Reprymenda z Waszyngtonu

Media rządowe, zwane publicznymi, oraz ich organy „niezależne” milczą na temat ostrzeżenia, jakie ambasador USA w Polsce Georgette Mosbacher wygłosiła na temat wolności mediów w naszym kraju.

Dlaczego milczą – to jasne, chętnie ukryłyby tę wiadomość w ogóle, gdyż – jak powiedział Jarosław Kaczyński – jesteśmy najbardziej demokratycznym państwem w Europie. Dlaczego natomiast milczą także media niezależne – trudniej ustalić. Być może dlatego, że ostatnimi czasy mają tyle wiadomości kompromitujących rząd, że muszą wybierać.

Tymczasem rzecz nie jest błaha. Ambasador Stanów Zjednoczonych powiedziała m.in.: „Jest jedna rzecz, co do której Kongres amerykański, republikanie i demokraci, jest zgodny: wolność prasy. Nie mogę tego inaczej wyrazić. Kongres Stanów Zjednoczonych jest bardzo pozytywnie nastawiony do Polski. Demokraci i republikanie bardzo chętnie pomagają Polsce, bo wiedzą, że Polska jest bardzo ważnym sojusznikiem. Ale to się może wszystko posypać. Jeśli chodzi o wolność prasy, to w USA wszystko jest czarno-białe. I mówię o tym, przestrzegam państwa, bo słyszę o tym ciągle. (…) Mogę zrobić naprawdę dużo, ale jeśli chodzi o wolność prasy, to proszę do mnie nie dzwonić”.

Jest to już kolejne ostrzeżenie Waszyngtonu pod adresem Polski z powodu zagrożenia wolności mediów. Poprzednie przekazywała rzecznik Departamentu Stanu. Wtedy mówiono, że Amerykanie bronią swoich (TVN), dzisiaj kontekst jest chyba szerszy, gdyż na drugie półrocze zapowiadano „polonizację” mediów oraz inne sposoby ich zakneblowania. Część z nich jest już realizowana, np. pozbawienie niezależnych mediów reklam i ogłoszeń spółek skarbu państwa.
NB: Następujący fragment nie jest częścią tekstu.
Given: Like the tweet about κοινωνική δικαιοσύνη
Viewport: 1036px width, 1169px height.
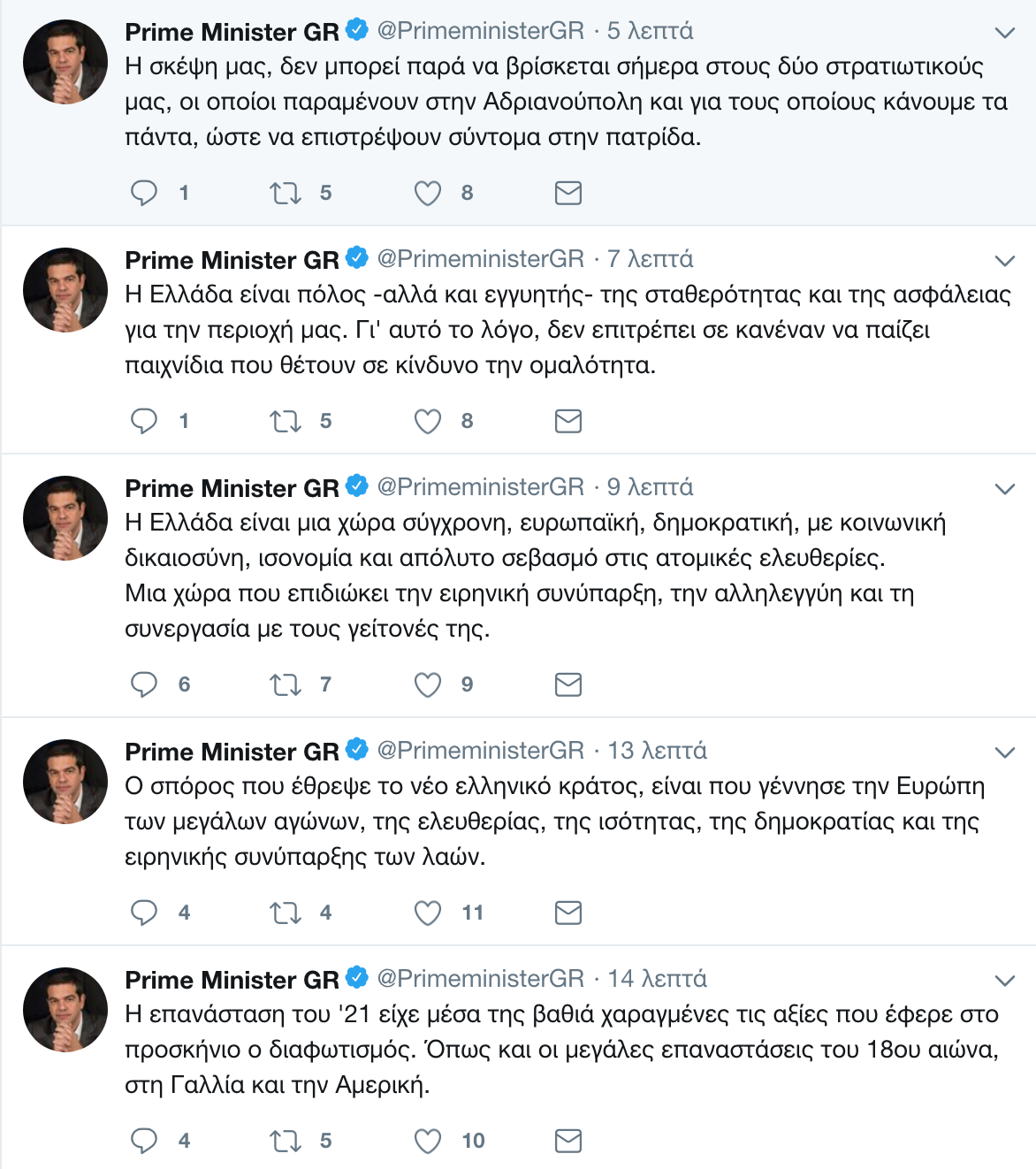Looking at the screenshot, I should 428,684.
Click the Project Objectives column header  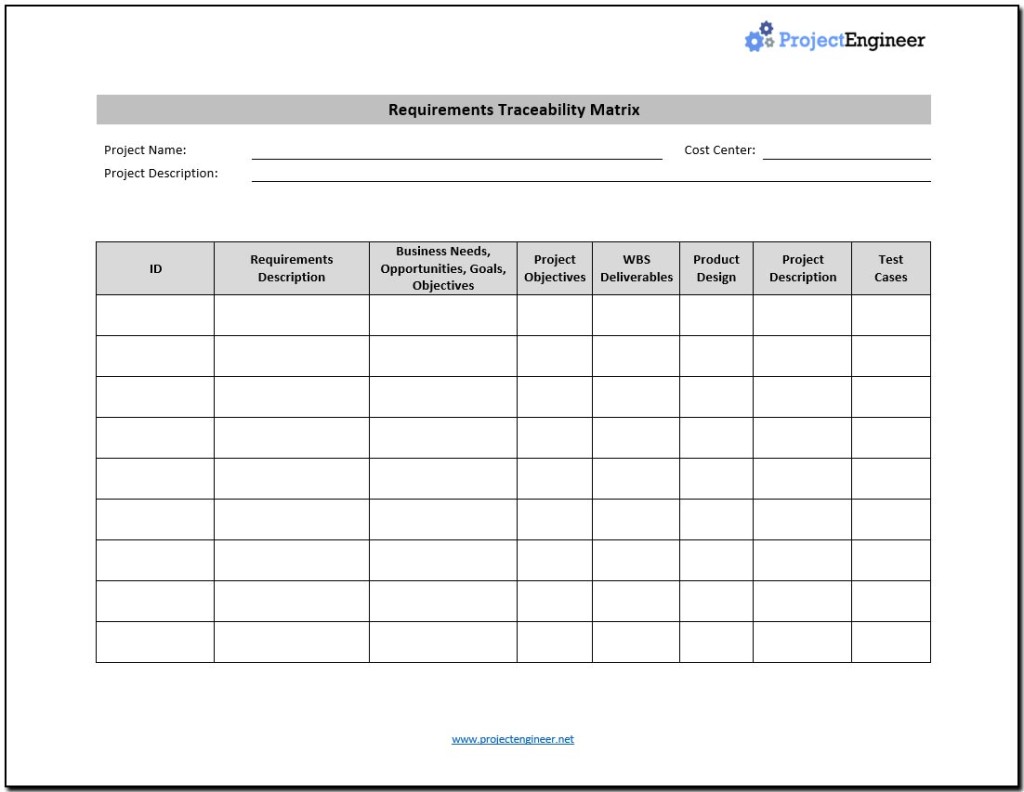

Państwo PiS tuczy tylko swoich. Oczywiście, dyplomaci nie są ślepi.

Gdyby powyższe ostrzeżenie pochodziło od ambasadora jakiegokolwiek innego kraju – od Berlina do Tokio – polski MSZ i media prorządowe zareagowałyby inaczej. „Nie będą nas pouczać”, „oburzająca interwencja w sprawy wewnętrzne”, „niedopuszczalna wypowiedź”, „ambasador wezwany do MSZ”, „reprymenda” itp. Ponieważ jednak mamy do czynienia z jedynym sojusznikiem, którego władze polskie słuchają, nie słyszałem żadnego głosu protestu ani urażonej dumy. Gdzie się podziała nasza godność? Czy wstaliśmy z kolan? Czy jesteśmy partnerem, z którym trzeba się liczyć?

Warszawa przełyka gorzką pigułkę, prezydent, premier, tak na ogół wrażliwi na punkcie suwerenności, milczą jak zaklęci. Ale to nie znaczy, że my też mamy milczeć.